▶ [Problem statement]: Repeat, word for word, each of the records shown below, without their pictures.

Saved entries
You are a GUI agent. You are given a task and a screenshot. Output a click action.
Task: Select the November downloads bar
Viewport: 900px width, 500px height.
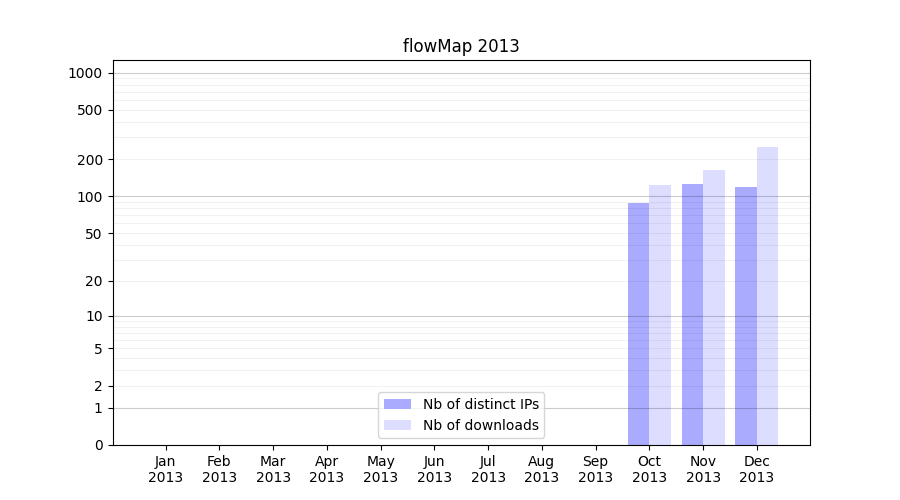[x=714, y=307]
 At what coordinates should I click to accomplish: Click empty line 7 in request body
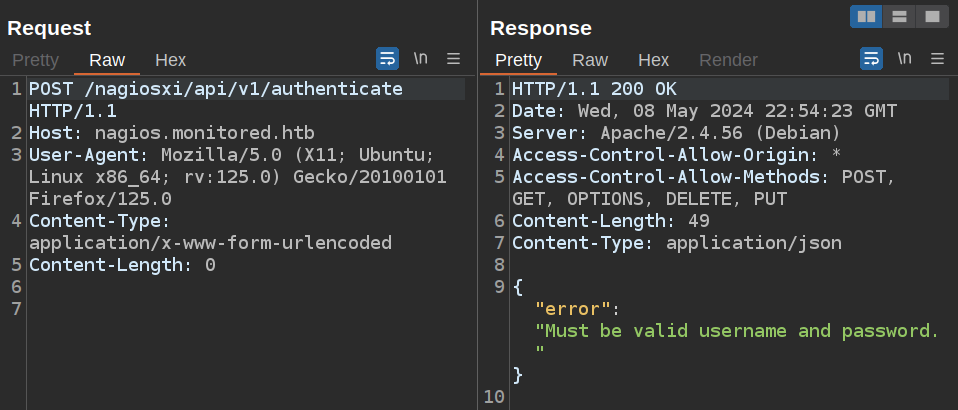click(200, 309)
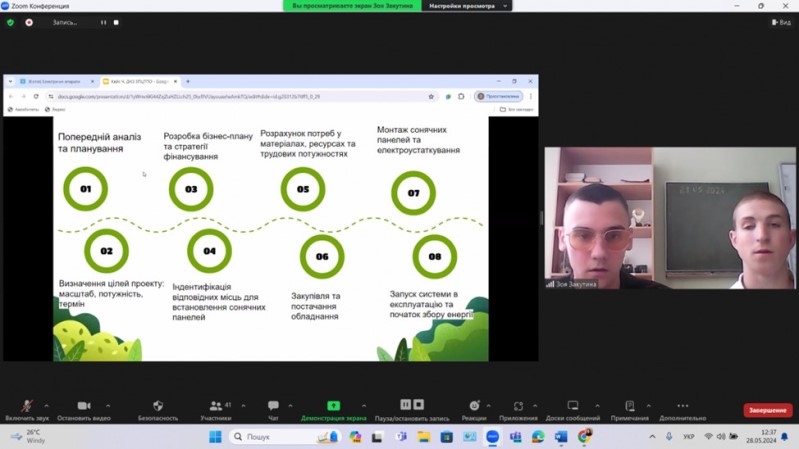Open the More (Дополнительно) menu
The height and width of the screenshot is (449, 799).
[x=683, y=406]
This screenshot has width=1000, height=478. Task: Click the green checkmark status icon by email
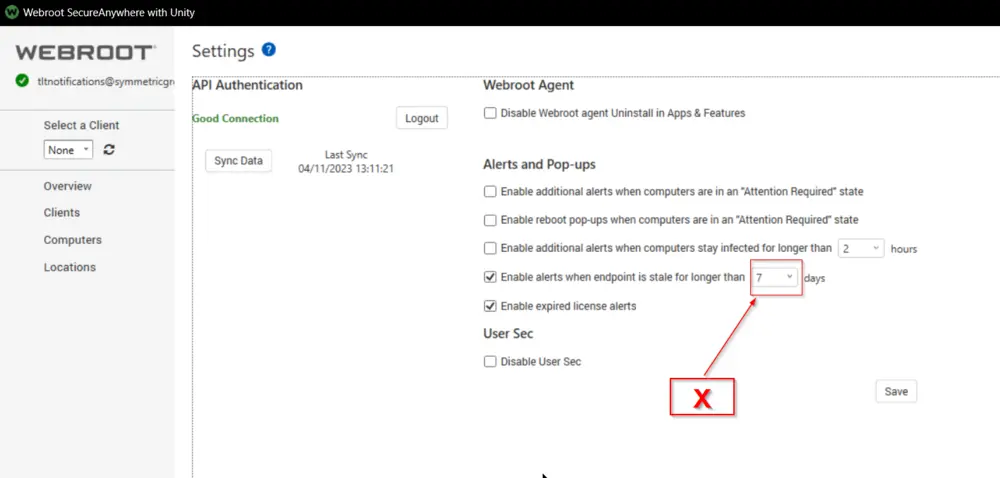click(22, 81)
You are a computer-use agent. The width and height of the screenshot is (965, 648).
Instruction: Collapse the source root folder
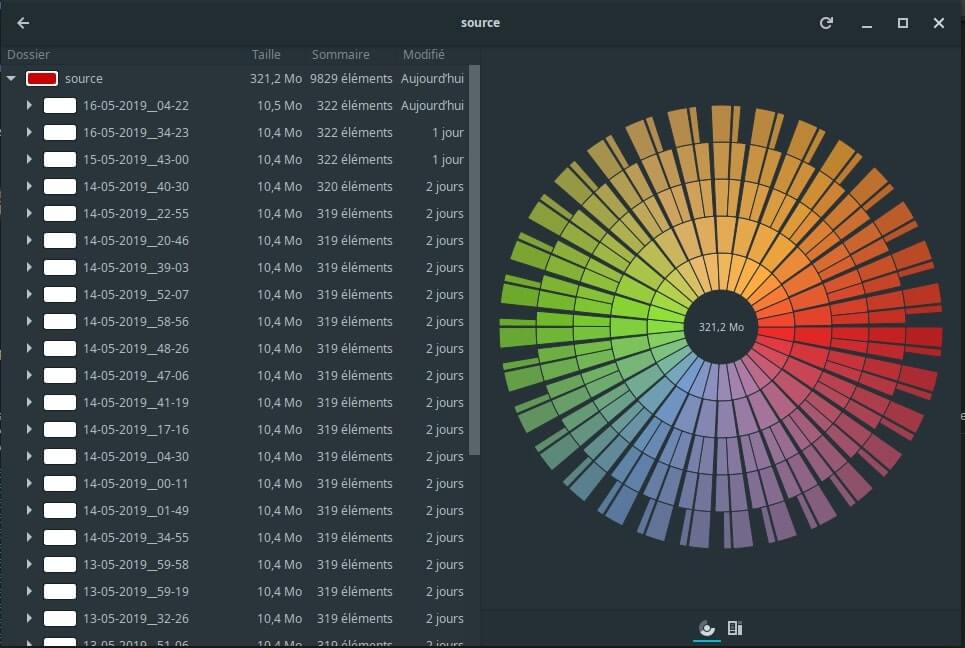coord(11,78)
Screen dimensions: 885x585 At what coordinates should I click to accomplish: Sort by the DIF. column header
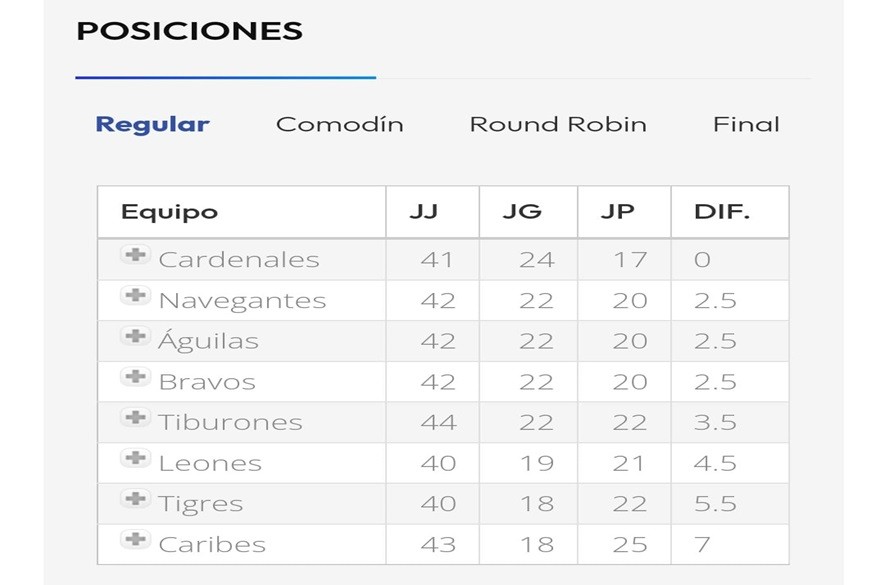tap(722, 212)
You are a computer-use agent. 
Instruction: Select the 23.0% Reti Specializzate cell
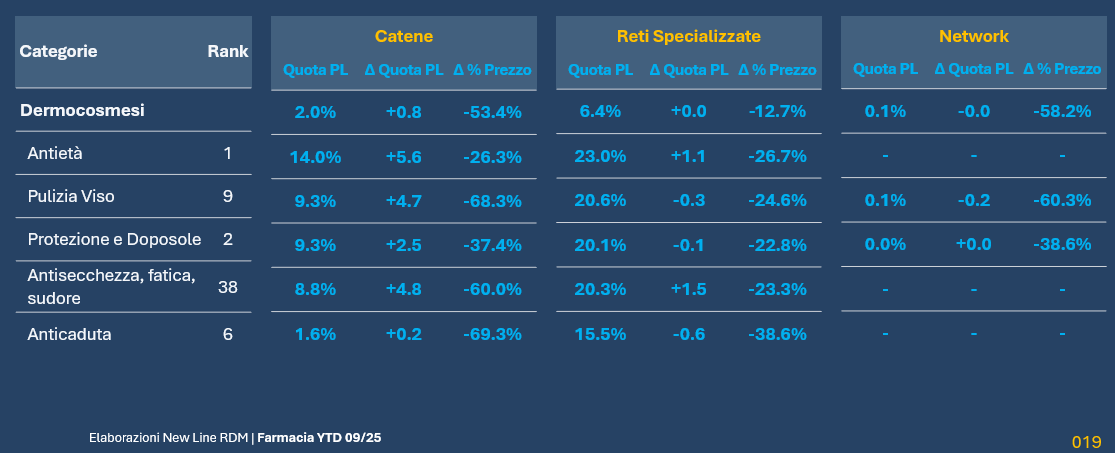pos(601,156)
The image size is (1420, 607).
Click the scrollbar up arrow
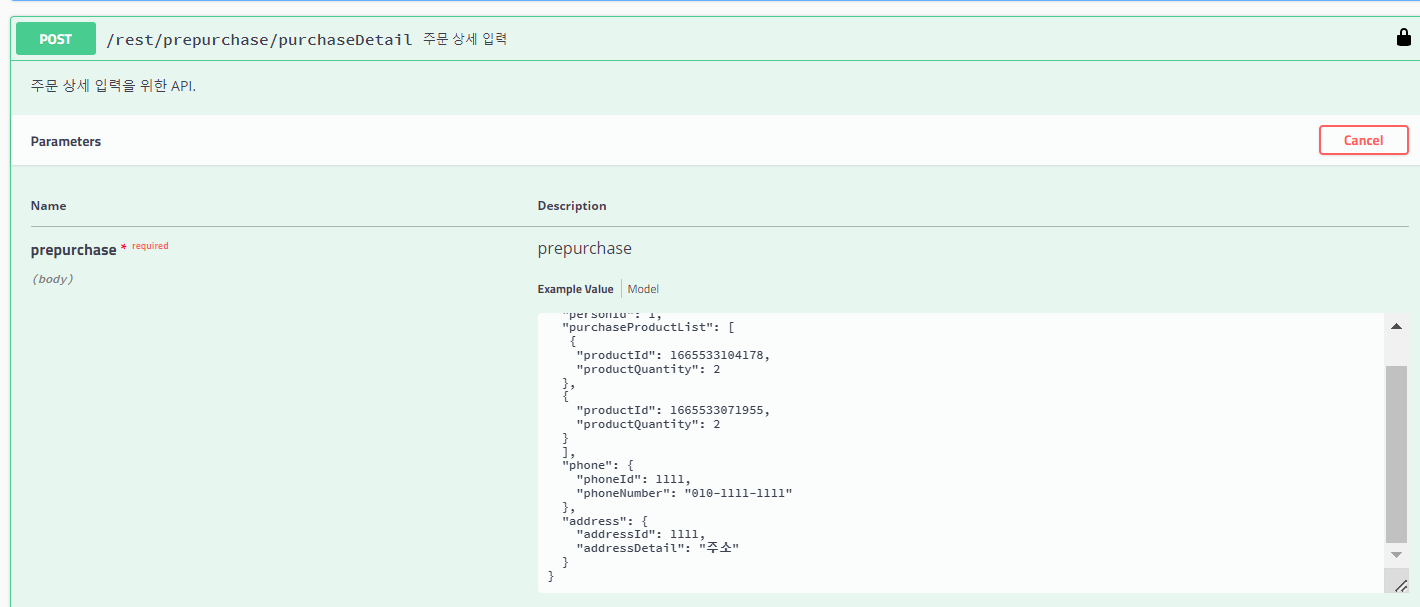pyautogui.click(x=1396, y=324)
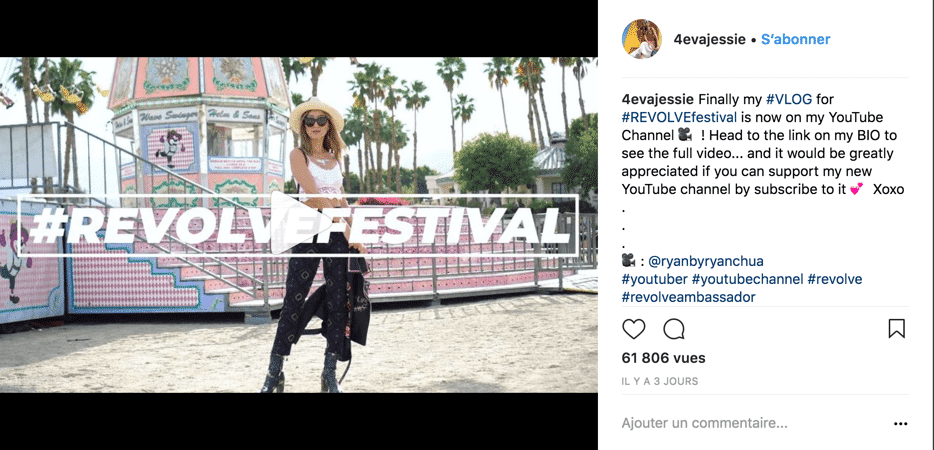Open the 4evajessie username in the header
The image size is (934, 450).
point(709,39)
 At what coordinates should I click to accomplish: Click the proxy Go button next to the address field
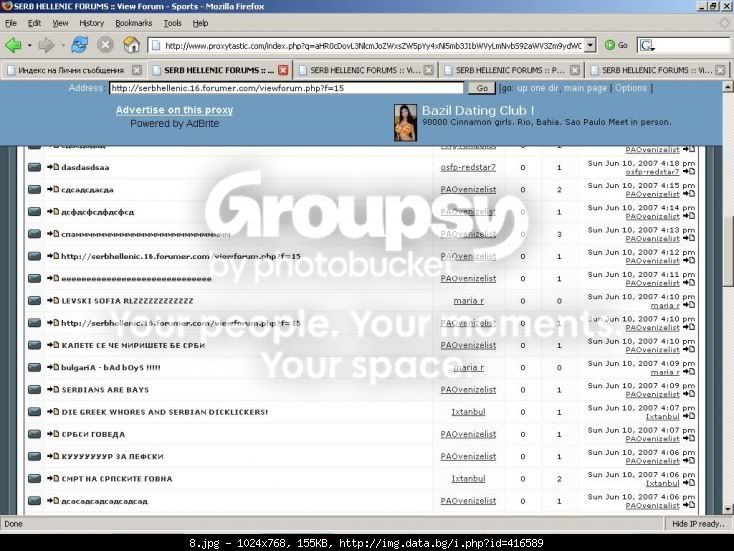point(482,88)
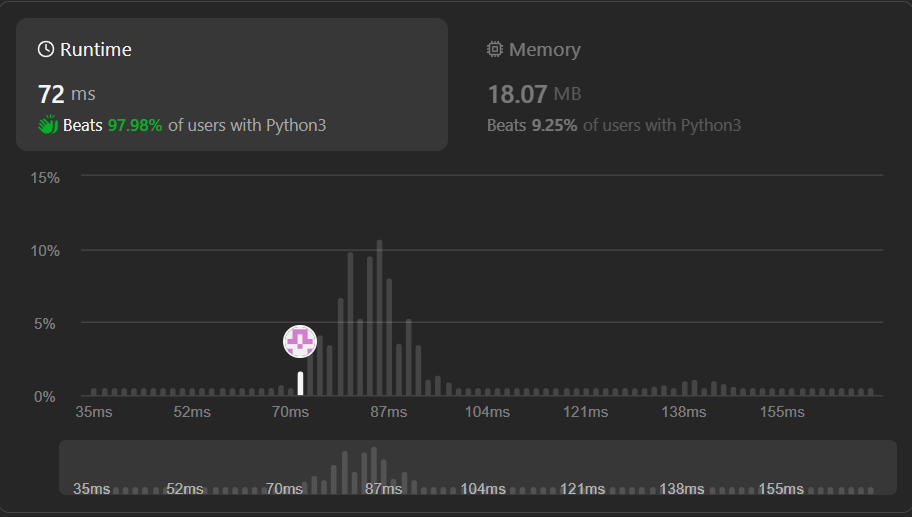Click the 87ms label in the overview strip
Viewport: 912px width, 517px height.
pyautogui.click(x=382, y=488)
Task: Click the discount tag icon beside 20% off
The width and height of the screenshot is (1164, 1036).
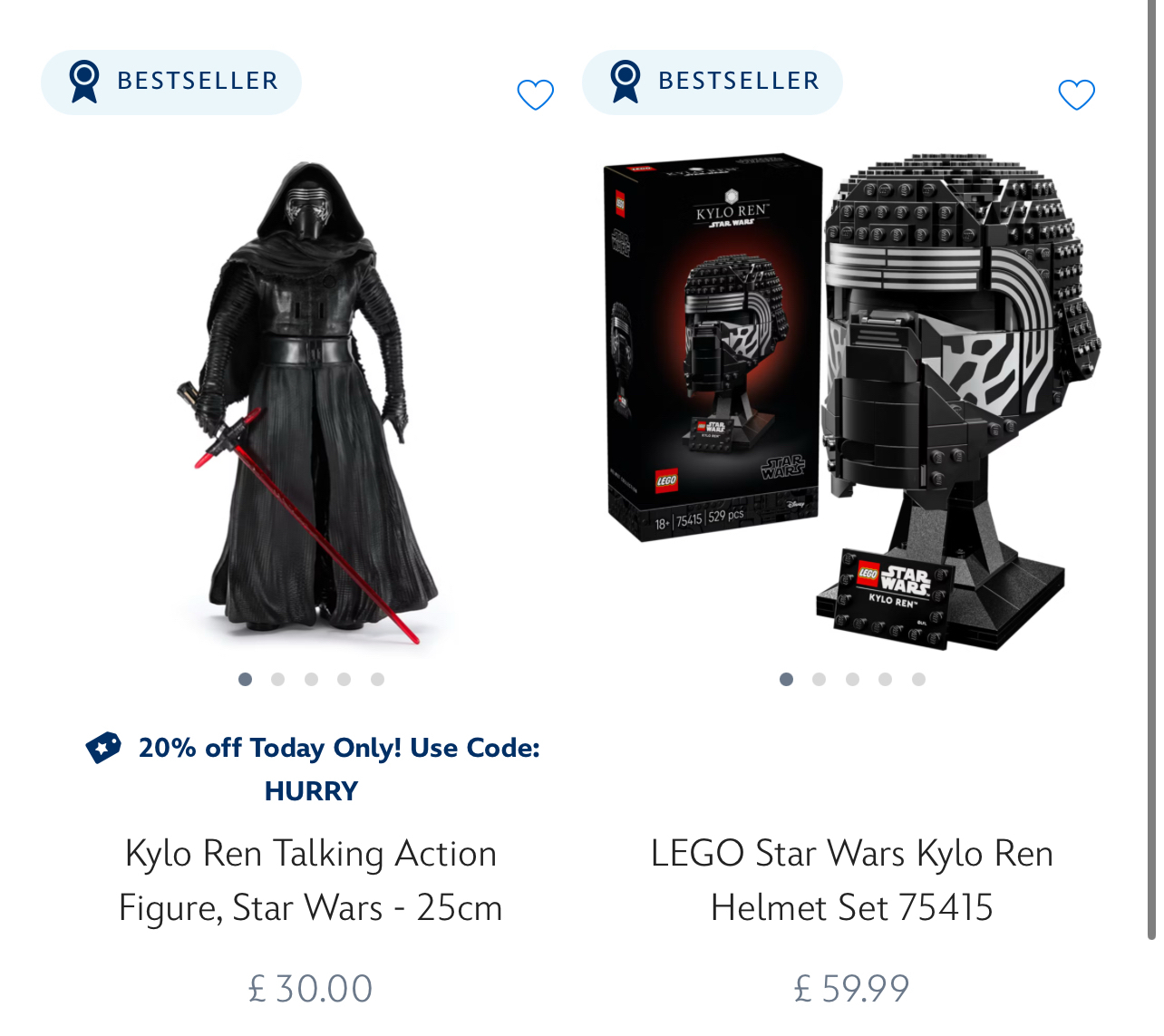Action: click(x=103, y=748)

▶ [Response area]:
You are a GUI agent. You are given a task and a screenshot. Output a click action.
Task: Select the November downloads bar
Viewport: 900px width, 500px height.
[x=714, y=307]
 At what coordinates should I click to accomplish: Click empty line 7 in request body
click(200, 309)
Open the More (Дополнительно) menu
The height and width of the screenshot is (449, 799).
[x=683, y=406]
This screenshot has width=1000, height=478. Task: Click the green checkmark status icon by email
click(22, 81)
You are a computer-use agent. The width and height of the screenshot is (965, 648).
Instruction: Collapse the source root folder
coord(11,78)
Screen dimensions: 885x585 At what coordinates should I click to accomplish: Sort by the DIF. column header
tap(722, 212)
You are a computer-use agent. 
Instruction: Select the 23.0% Reti Specializzate cell
pos(601,156)
The image size is (1420, 607).
Click the scrollbar up arrow
pyautogui.click(x=1396, y=324)
Open the 4evajessie username in the header
The image size is (934, 450).
point(709,39)
 At what coordinates should I click to accomplish: Click the proxy Go button next to the address field
point(482,88)
Click the 87ms label in the overview strip
Viewport: 912px width, 517px height.
pyautogui.click(x=382, y=488)
Task: Click the discount tag icon beside 20% off
The width and height of the screenshot is (1164, 1036).
Action: click(x=103, y=748)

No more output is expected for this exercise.